HAMMER filesystem update - design document
Matthew Dillon
dillon at apollo.backplane.com
Wed Oct 10 15:41:53 PDT 2007
:So, the filesystem is going to be the volume manager as well (like in
:ZFS), right? Will filesystems strictly be bounded to 'partitions' or
:'slices'?
:
:Another question: will this mirroring capability allow for an FS-level
:RAID like RAIDZ? I wonder whether the filesystem can be extended so it
:can achieve this.
:
:Disclaimer: yes, those are ZFS features which I am asking about, bot
:no, I don't want a cluster-friendly ZFS ripoff, just asking.
:
:--
:Gergo Szakal MD <bastyaelvtars at gmail.com>
No, it isn't a volume manager, it's simply that the filesystem
can be made up of multiple volumes. Each cluster (say, a 256M chunk)

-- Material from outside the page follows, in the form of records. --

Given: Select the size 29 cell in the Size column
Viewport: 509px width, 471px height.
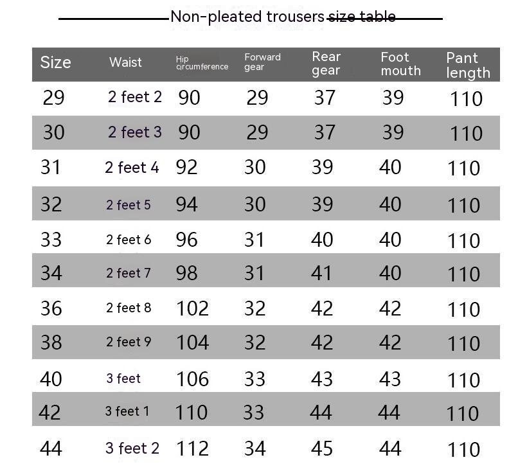Looking at the screenshot, I should (53, 98).
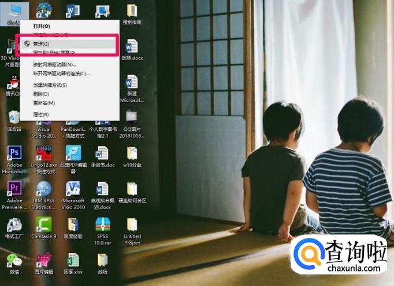394x286 pixels.
Task: Choose 管理(G) in context menu
Action: [42, 44]
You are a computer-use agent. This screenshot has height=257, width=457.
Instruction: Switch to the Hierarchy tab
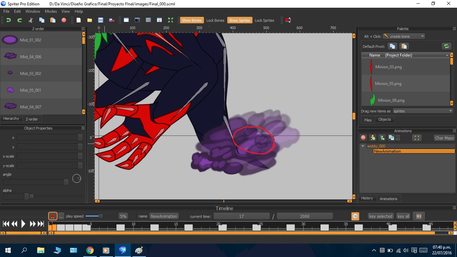point(11,118)
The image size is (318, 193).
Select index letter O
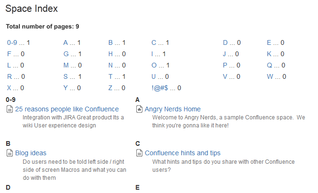[x=154, y=65]
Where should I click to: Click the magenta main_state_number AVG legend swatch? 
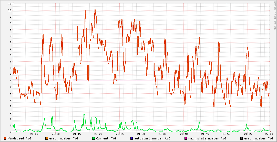coord(186,138)
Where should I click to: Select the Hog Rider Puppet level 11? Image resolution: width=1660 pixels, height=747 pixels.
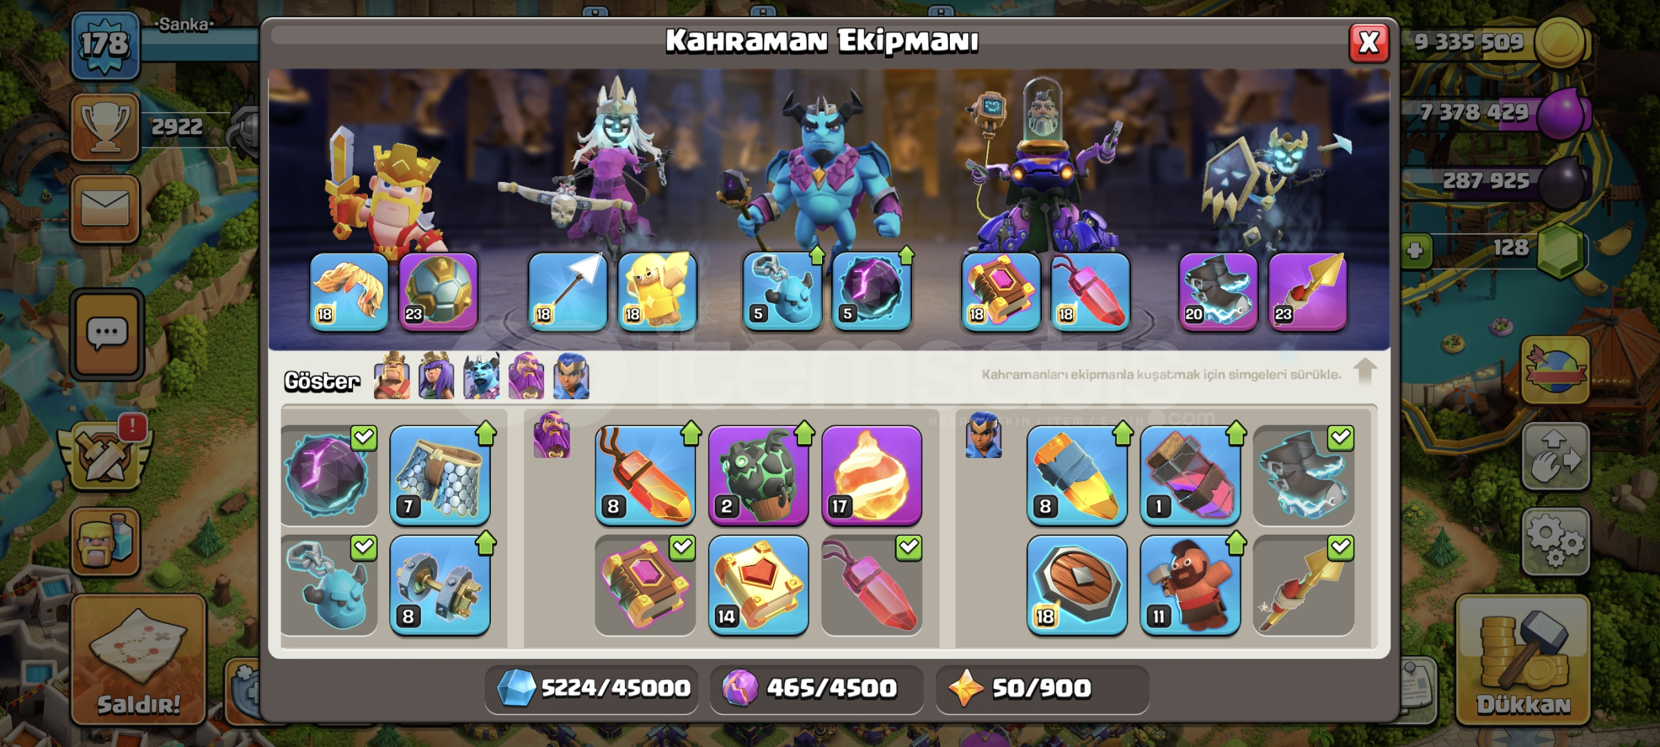click(1189, 586)
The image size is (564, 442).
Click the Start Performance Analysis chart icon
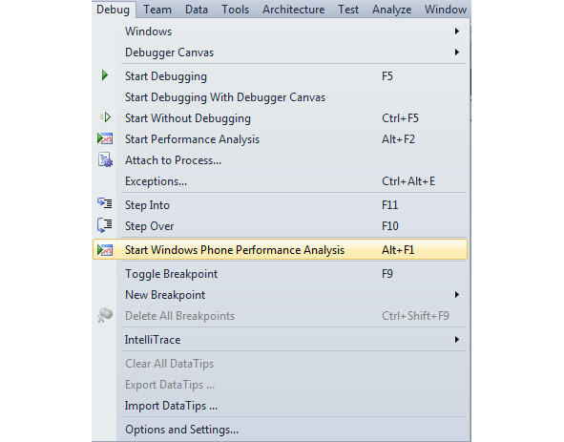point(105,138)
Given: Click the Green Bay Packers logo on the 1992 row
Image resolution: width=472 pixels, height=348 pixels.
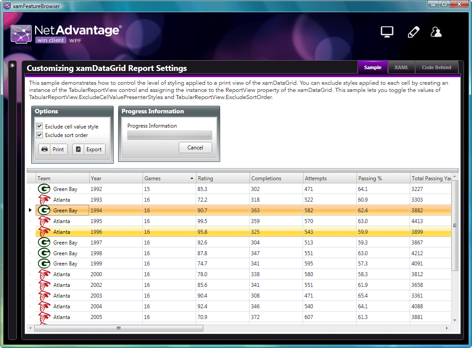Looking at the screenshot, I should coord(44,188).
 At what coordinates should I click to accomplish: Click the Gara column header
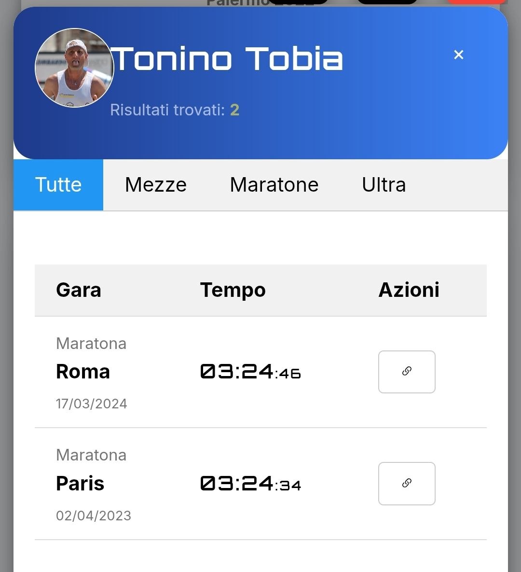[79, 290]
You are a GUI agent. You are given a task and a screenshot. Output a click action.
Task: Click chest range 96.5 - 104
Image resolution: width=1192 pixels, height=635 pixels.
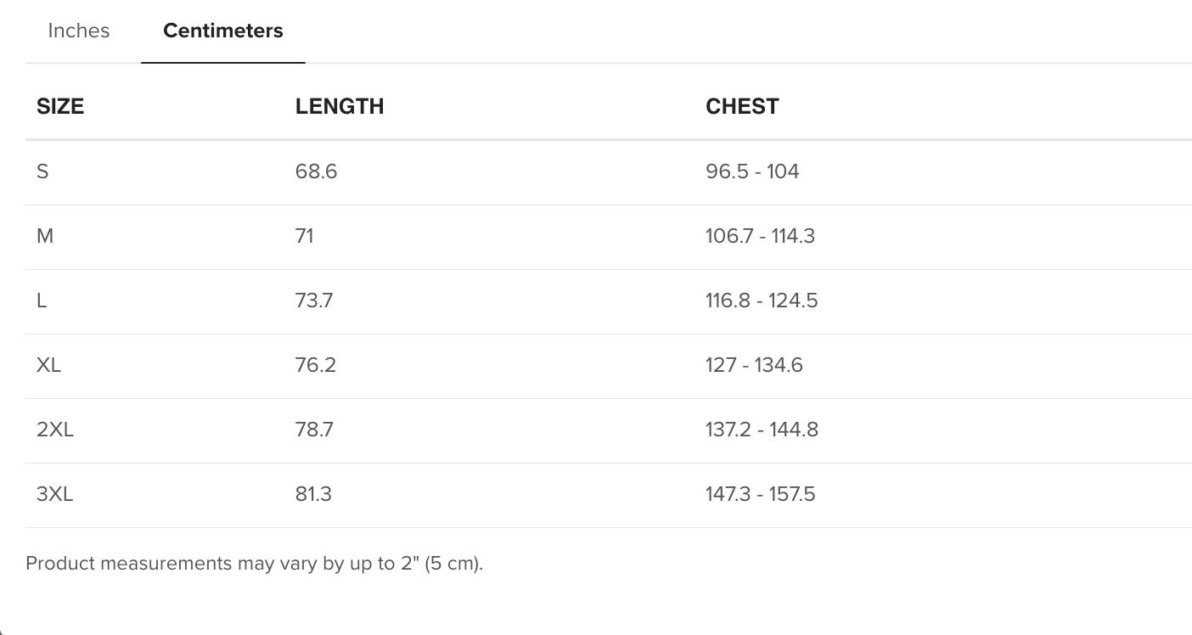[752, 171]
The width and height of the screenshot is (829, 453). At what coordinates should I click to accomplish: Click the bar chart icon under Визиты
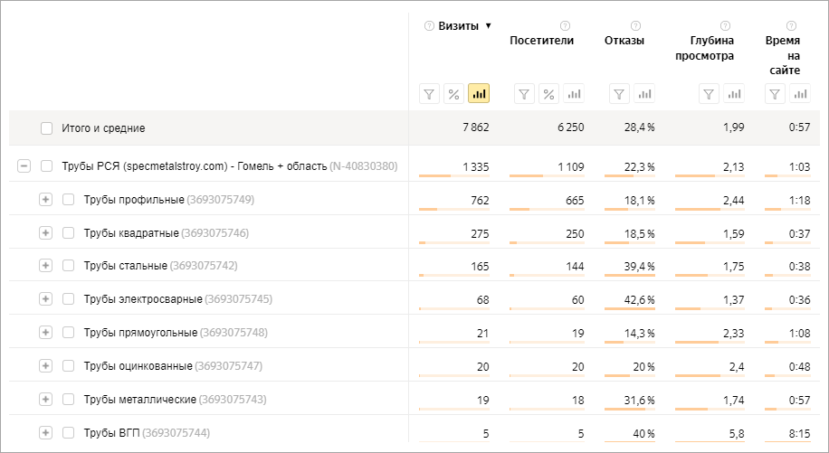click(479, 93)
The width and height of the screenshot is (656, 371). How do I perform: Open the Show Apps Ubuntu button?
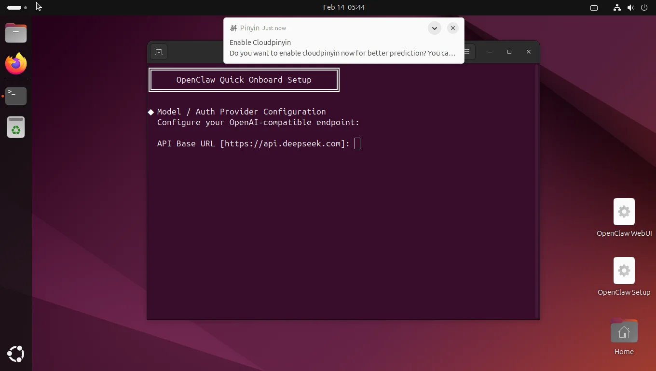pyautogui.click(x=16, y=354)
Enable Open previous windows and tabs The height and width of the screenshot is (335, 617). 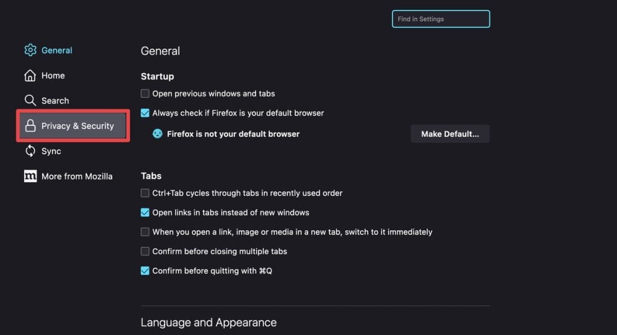click(x=145, y=93)
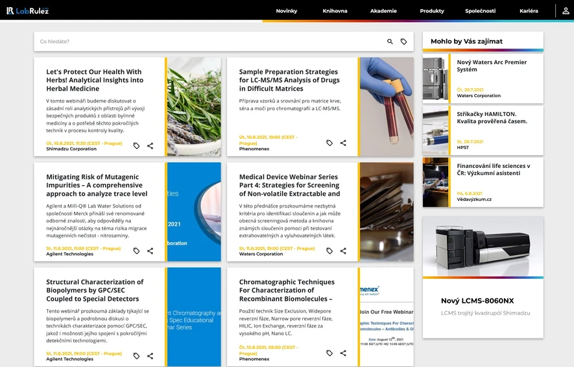This screenshot has width=574, height=367.
Task: Go to the Knihovna section
Action: coord(335,11)
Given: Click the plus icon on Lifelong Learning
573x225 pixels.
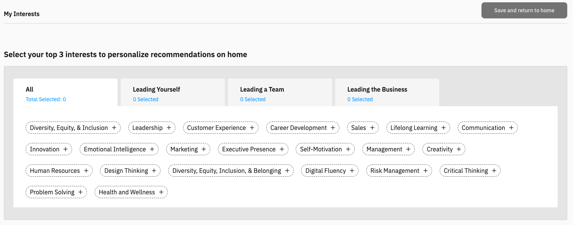Looking at the screenshot, I should point(444,128).
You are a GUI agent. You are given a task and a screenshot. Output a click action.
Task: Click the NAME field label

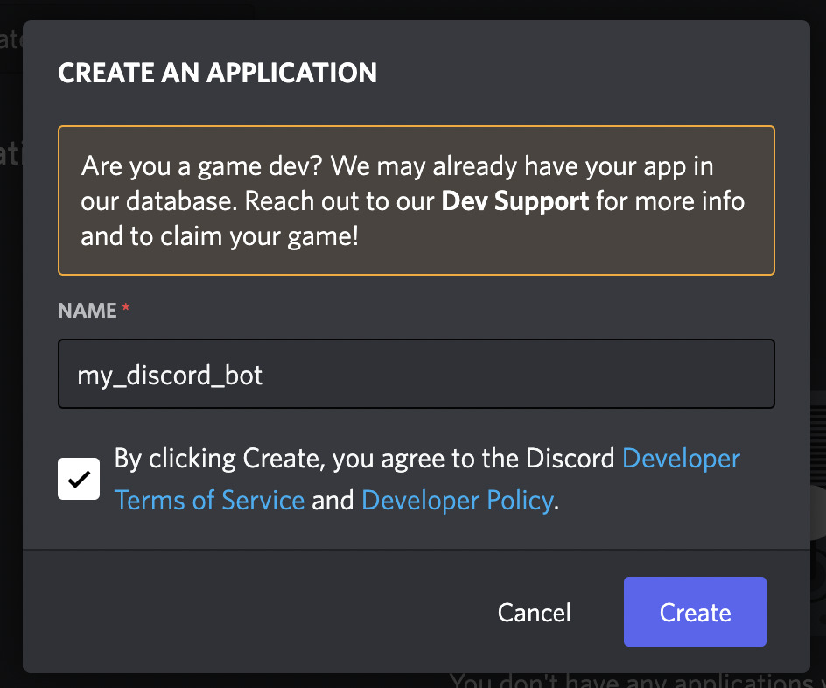click(85, 310)
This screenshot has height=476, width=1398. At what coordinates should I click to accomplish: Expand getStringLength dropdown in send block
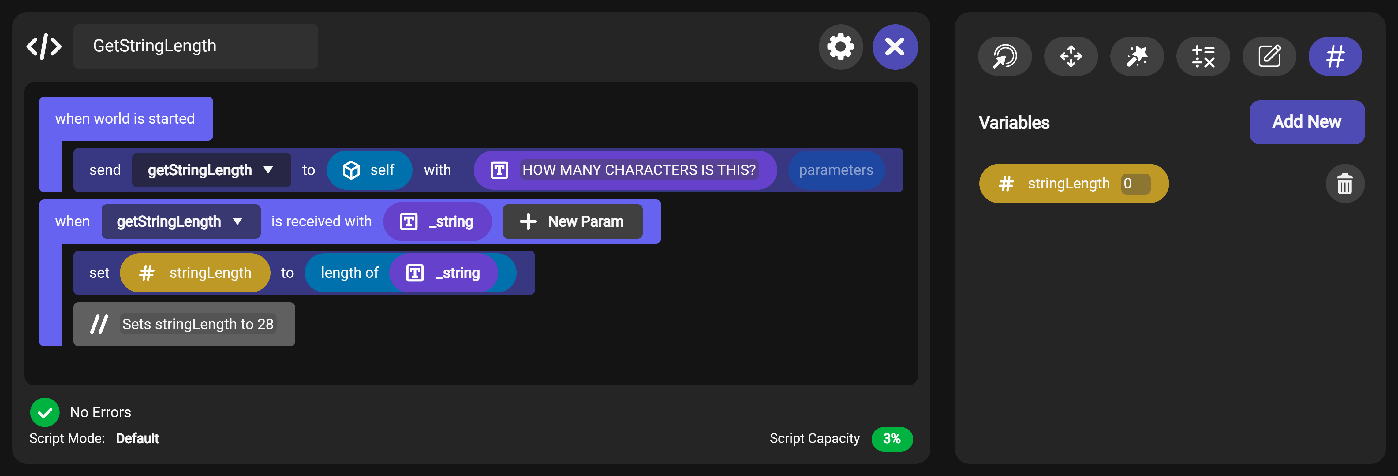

is integrated into the filesystem-wide B-Tree and can only be addressed
by its parent or by the parent pointers of its children. This means
that clusters can be migrated with minimal work and thus can be migrated
while the filesystem is live. We don't have the situation such as we
have in UFS where random inodes in the filesystem directly reference
random data blocks elsewhere in the filesystem.
For example, if you had a HAMMER filesystem backed by two volumes you
could add a third volume, migrate all the data from the first volume
to the new volume, and then remove the first volume (make it not part
of the filesystem any more). Similarly you could migrate the clusters
at the end of a volume elsewhere and then contract that volume, or
you could expand a volume and tell HAMMER to use the new space.
I am not going to try to implement RAID inside HAMMER when RAID can be
done with a software or hardware solution in another layer.
HAMMER will do what hardware and software storage solutions can't
easily or efficiently do, which is logical replication of the entire
filesystem. A logical replication allows the different replication
targets to retain varying amounts of filesystem history. For
example, your production filesystem might retain 30 second snapshots
for an hour and hourly for the day, while one of your replication
targets might retain hourly snapshots for a day and daily snapshots
for a month, etc.
Ultimately we will have a multi-master environment which will silently
handle whole or partial filesystem failures. In this case the type
of redundancy you need at the storage layer will depend on the number
of physical disks you need to use for each copy of the filesystem. If
your filesystem fits on one or two physical disks then you wouldn't
need any RAID at all. If each copy needs a bank of physical disks then
you might want the bank of disks to be RAIDed. At that point you'd
use a hardware or software RAID solution.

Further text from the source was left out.